After a methane pocket causes an explosion at a diamond mine, miners are trapped with a thirty-hour window until their oxygen runs out.  The only way to get drilling wellheads to free the men is to haul by truck, over an ice-road closed for the season.

Goldenrod (Laurence J. Fishburne III) is called in to get the job done.

The only way Goldenrod can see a truck making it through to the miners is by sending three trucks, in the hope one will make it through to the miners.

It’s a strategy of tactical redundancy.

Fired from yet another job, the Irish, tooth-pick in mouth trucker, Mike decides the risk is worth the reward – enough cash to put towards his own rig.  He takes one truck.

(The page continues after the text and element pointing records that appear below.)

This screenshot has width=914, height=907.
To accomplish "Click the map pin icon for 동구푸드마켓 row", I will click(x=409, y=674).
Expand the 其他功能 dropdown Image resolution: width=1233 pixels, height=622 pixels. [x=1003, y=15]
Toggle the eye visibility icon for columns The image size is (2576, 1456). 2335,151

In the second is Goldenrod himself.

In the third is Tantoo (Amber Midthunder), just bailed from jail after protesting against all of North America for taking her ancestors land.

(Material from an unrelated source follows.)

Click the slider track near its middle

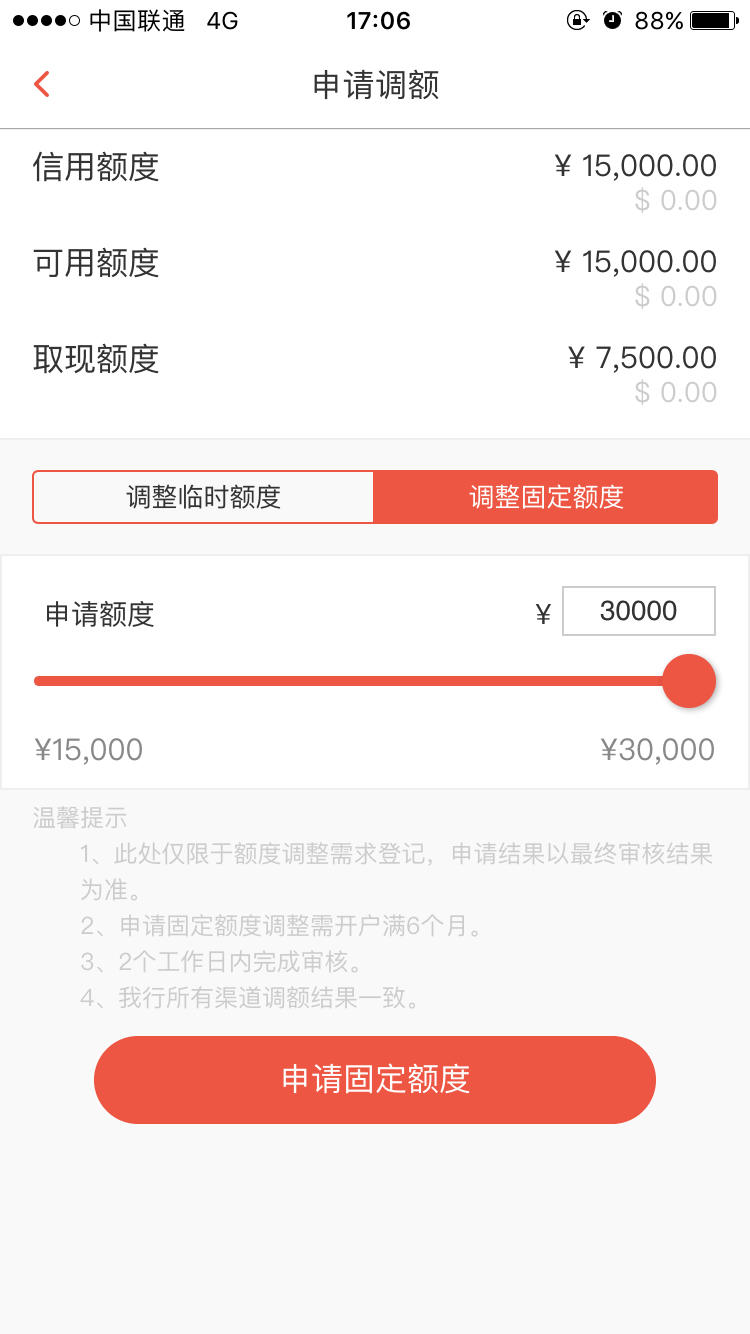coord(350,681)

Each take a rig with two-hundred thousand on the table to share, or to go to whoever makes it to the other side, along with Insurance man, Varnay (Benjamin Walker) there to protect his company’s investment.  And Gurty’s pet rat.

The fuse is lit.

And there literally is a fuse burning to ignite dynamite at one point.  It’s that kind of movie.

With winches and d bolts and petrol in diesel tanks as sabotage.  The action’s relentless.  And by the end overdone with choppy editing to cut down the problem solving montages to speed up the action, along with splicing to another scene that worked most of the time but by the end left gaping holes.  Like, how did the rig go from full speed to idling in a second?

And why isn’t that guy with the broken leg screaming his head off?

But this ‘bull run’ about ice-truckers who can stop for nothing and no-one has the constant underlying suspense of the trucks always on the verge of cracking through the ice and sinking.

As Tantoo coolly explains to Varnay the insurance guy:

Movement causes waves so if you drive too fast, there’s too much movement.  The ice cracks.  In you go.

Too slow, the ice breaks under the weight of the rig.  In you go.

I actually yelled a few times.

The whole idea of ice-truckers is exciting to watch.

Writer and director Jonathan Hensleigh didn’t want to shoot a VFX film: “I wanted real background – the ice road, the mountain driving sequences, I wanted it all to look real.”

And seeing the rigs driven across the ice is the best part of the film.

Pairing back the action and filling the gaps so the editing wasn’t so choppy would have built on that suspense of driving those 18-wheeler rigs across ice.  With one problem after another needing to be solved, it was all a bit unbelievable by the end.

But as action movies go, Neeson always managers to pull it off.  And the storyline had enough going for it with a few twists and well-placed punches from, ‘kiss my Irish arse,’ Mike that made, The Ice Road, worth a watch.